These stories of those who are NOT famous, rich and brilliant can be just as amazing...aren't they? Your blog post brought to mind the most wonderful encounter I had with an older woman in a Walgreen's Drug Store a few years ago. She was there shopping with a few of her Assisted Living Friends and trying to get around the store with a basket and a walker. I saw her struggling to get things down off of shelves and carry the basket...so I asked her if I could help her shop. In the most distinct
Brooklyn accent she told me: "Hon, you must be an angel sent straight from God...Yes!"...and for the next hour this delightful curmudgeon kept me enraptured with stories of her family, children and her youth in NYC before, during WWII and after.
She told me of how she had kissed Frank Sinatra after a 1940’s concert and that a picture that was printed in LIFE magazine of him had her in it also…gazing up in to his face along with several other girls at the foot of the concert stage. She told me: “He was what you kids would call a “hunk”…I just thought he was dreamy!!”…as she let out a teenage sigh from long ago. I marveled at how I could see the youthful sparkle in her eyes as she told the story again...I am sure those a the Nursing Home, her friends and family had heard the story far too many times for their liking and had become bored with it...I counted myself as so lucky, because I was someone who heard the story with fresh ears and interest.
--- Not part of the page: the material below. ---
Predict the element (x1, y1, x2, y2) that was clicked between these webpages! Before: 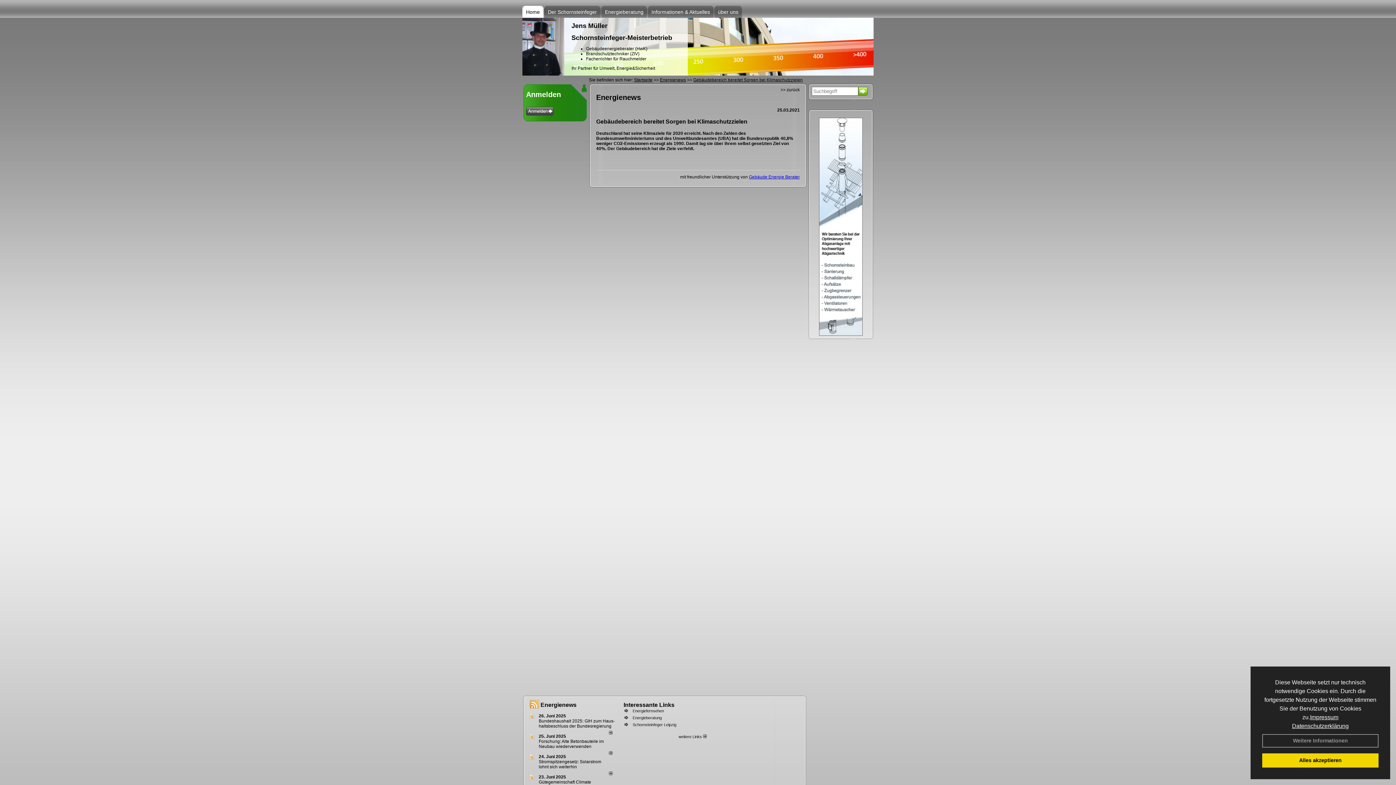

|Frank Sinatra performing in a benefit concert for Italian relief at |
Manhattan Center in 1945.
As I walked around shopping with her...hanging on to every up close and personal account of the war, her distant family she had lost in the Holocaust...her brother being wounded at Pearl Harbor; her husband dropping dead of a heart attack and leaving her to raise four children; her son who ran to Canada to avoid the Viet Nam War draft and her Great Grandson who was serving in the Marines in Iraq...along with many little stories of happiness and importance for her. I never saw her again, but for that short time I spent with her, taking the time to listen to her Life Legacy stories was wonderful. I was honored that she would share them with me. I may have helped her shop that day, but in truth she opened my eyes to the fact that there are probably so many hidden, insignificant stories (but not to the person it happened) that need to be told...it is a history that may be lost. This woman led me to realize that I need to tell my story also.
I wondered how many people like her go to their rest without being able to tell their story from their little unnoticed corner of the world. I always thought I would love to record these stories of Life Legacy...Hmmm????
Yes, this would be a wonderful job…Maybe we have something here, Becky... Recording and telling Life Legacy stories.
Take the time to listen to the stories your elders have to tell...there is wisdom...history and culture held within them...I assure you...you will be blessed by them...AND make sure you pass on YOUR stories to your young ones too. It is yet another way to pay it forward or pass it on!